1/2 pound thick-sliced bacon, chopped
2 ribs celery, diced
2 carrots, diced
1/2 onion, diced
salt to taste
1 teaspoon olive oil
1 pound link sausages (preferably French herb sausage), cut in half crosswise
1 pound cooked duck leg confit
1 1/2 teaspoons salt
1 teaspoon freshly cracked black pepper
1 teaspoon herbes de Provence (or similar herb mixture)
1 (14 ounce) can diced tomatoes
1/4 cup butter
4 cloves garlic, crushed
2 cups panko bread crumbs
1 bunch fresh parsley, finely chopped
salt and freshly ground black pepper to taste
1 tablespoon olive oil
- Preheat oven to 350 degrees F (175 degrees C).
- Cook bacon in a large, heavy Dutch oven over medium heat until lightly browned and still limp, about 5 minutes. Stir celery, carrots, and 1/2 diced onion into bacon; season with salt. Cook and stir vegetables in the hot bacon fat until tender, about 10 minutes.
- Heat 1 teaspoon olive oil in a large, heavy skillet over medium heat; brown sausage link halves and duck confit in the hot oil until browned, about 5 minutes per side.

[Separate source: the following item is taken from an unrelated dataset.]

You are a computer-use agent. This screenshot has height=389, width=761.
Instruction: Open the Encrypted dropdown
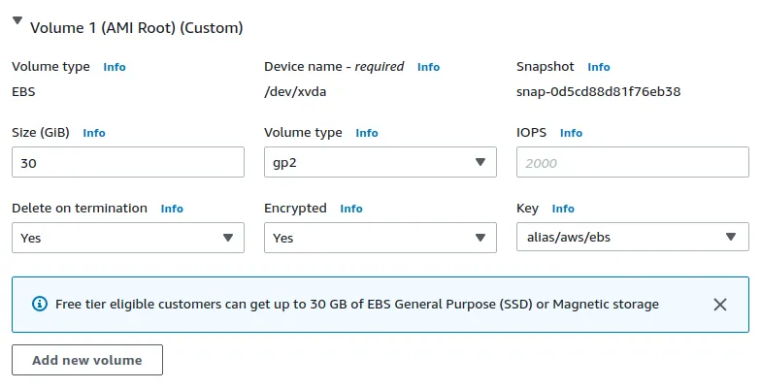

- Season vegetable-bacon mixture with 1 1/2 teaspoon salt, cracked black pepper, and herbes de Provence; pour in diced tomatoes. Cook and stir mixture over medium heat until juice from tomatoes has nearly evaporated and any browned bits of food on the bottom of pot have dissolved, about 5 minutes. Stir mixture into beans.
- Spread half the bean mixture into the heavy Dutch oven (or traditional Cassoulet baking dish) and place duck-sausage mixture over the beans; spread remaining beans over meat layer. Pour just enough of the reserved bean liquid into pot to reach barely to the top of the beans, reserving remaining liquid. Bring bean cassoulet to a simmer on stovetop and cover Dutch oven with lid.
- Bake bean cassoulet in the preheated oven for 30 minutes.
- Melt butter in a large skillet over medium heat; add 4 crushed garlic cloves, panko crumbs, and parsley to the melted butter. Season with salt and black pepper, and drizzle 1 tablespoon olive oil over crumbs. Stir to thoroughly combine.
- Uncover cassoulet and check liquid level; mixture should still have several inches of liquid. If beans seem dry, add more of the reserved bean liquid. Spread half the crumb mixture evenly over the beans and return to oven. Cook, uncovered, for 20 minutes. There should be about 2 or 3 inches of liquid at the bottom of the pot; if mixture seems dry, add more reserved bean mixture. Sprinkle remaining half the bread crumb mixture over cassoulet.
- Turn oven heat to 375 degrees F (190 degrees C) and bake cassoulet, uncovered, until crumb topping is crisp, edges are bubbling, and the bubbles are slow and sticky, 20 to 25 more minutes. Serve beans on individual plates and top each serving with a piece of duck and several sausage pieces.